▶ **EXERCISE PROMPT**:
Please report each line of the data below that contains "pixels".

[Dataset excerpts]
--
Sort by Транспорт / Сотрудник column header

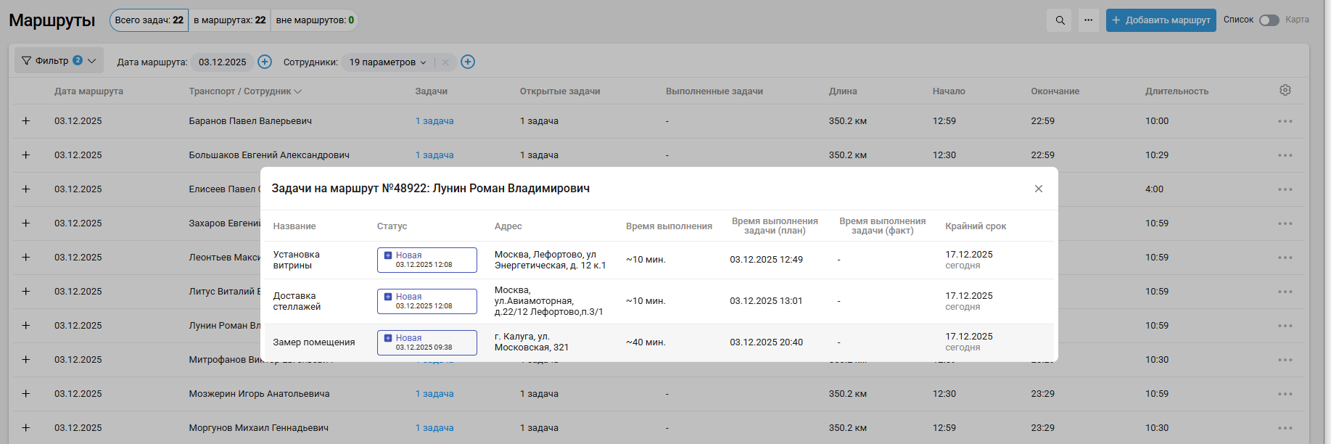pos(244,91)
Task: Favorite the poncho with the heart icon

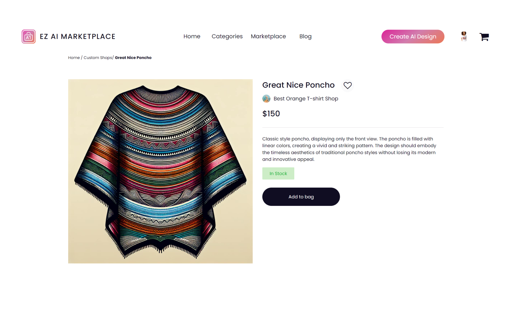Action: (x=347, y=85)
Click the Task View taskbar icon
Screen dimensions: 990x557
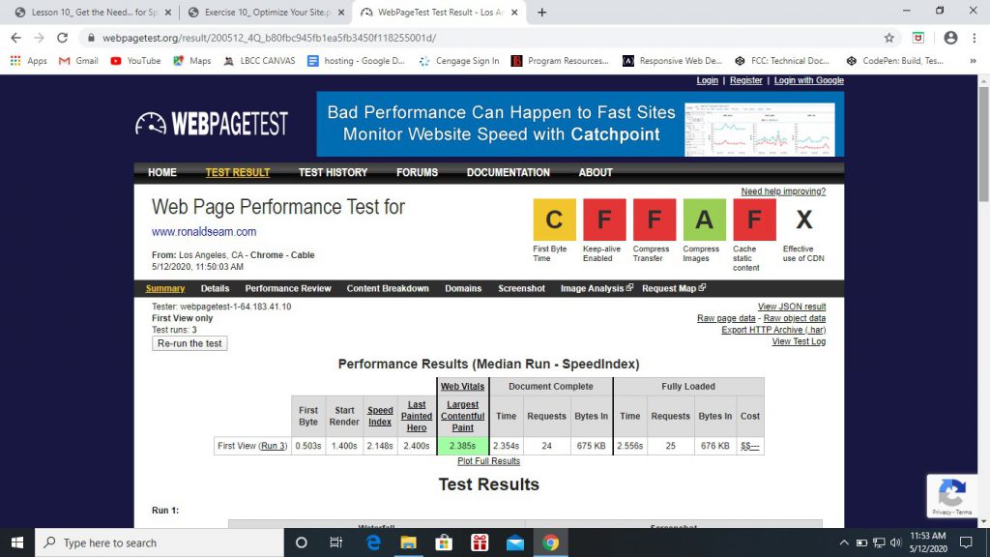(336, 542)
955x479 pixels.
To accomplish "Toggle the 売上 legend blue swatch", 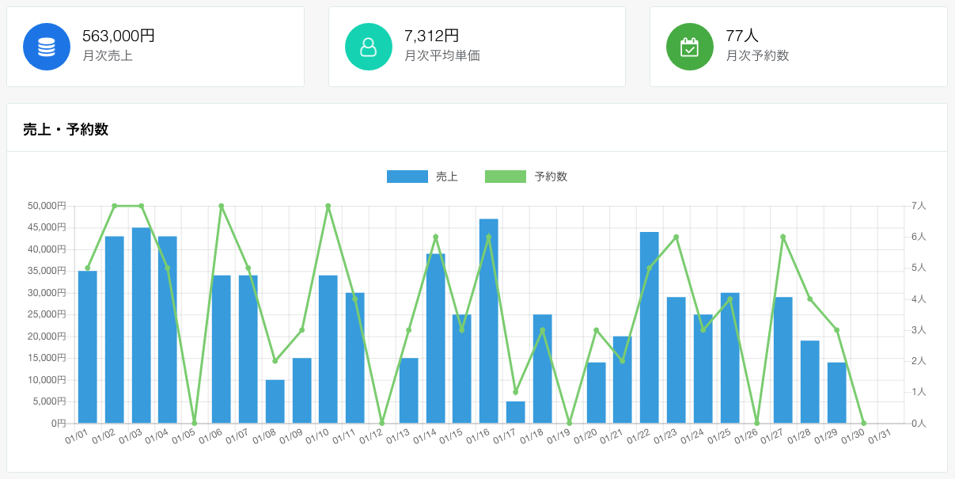I will 407,177.
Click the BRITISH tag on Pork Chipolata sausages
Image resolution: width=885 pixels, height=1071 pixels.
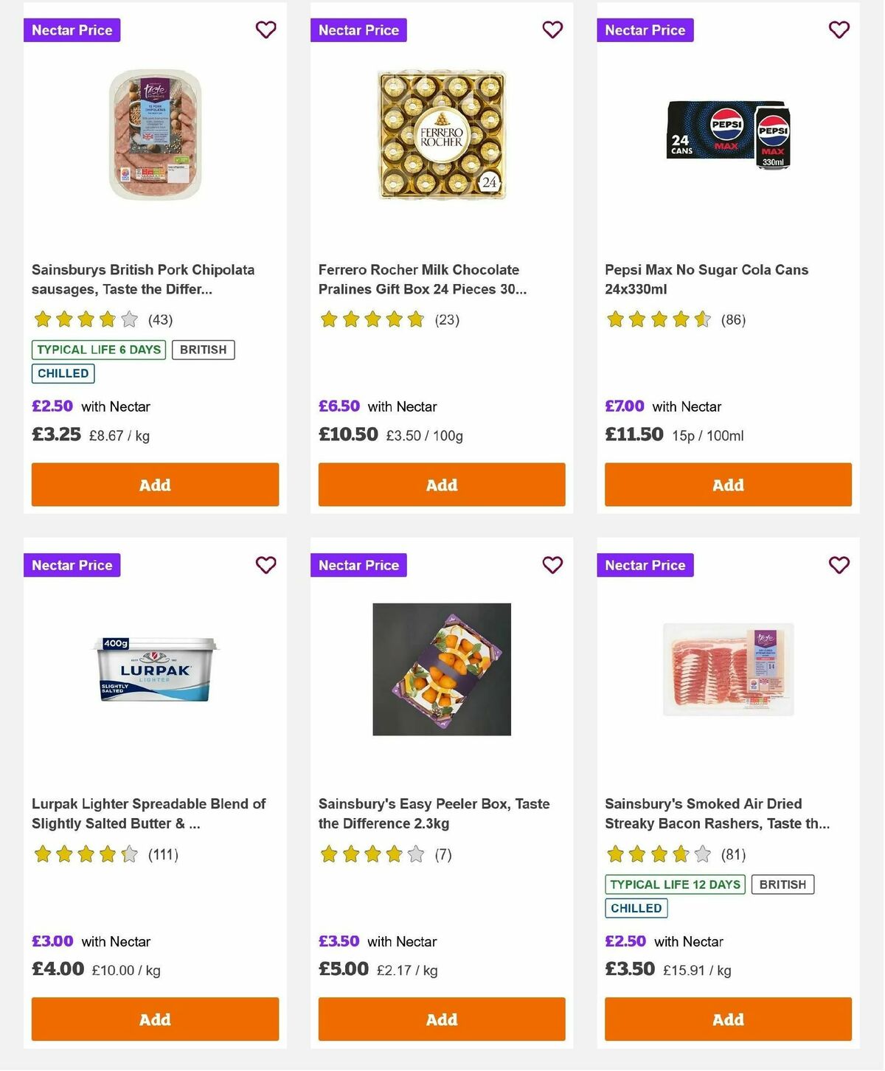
--
▶ **EXERCISE RESPONSE**:
955x479 pixels.
Image resolution: width=885 pixels, height=1071 pixels.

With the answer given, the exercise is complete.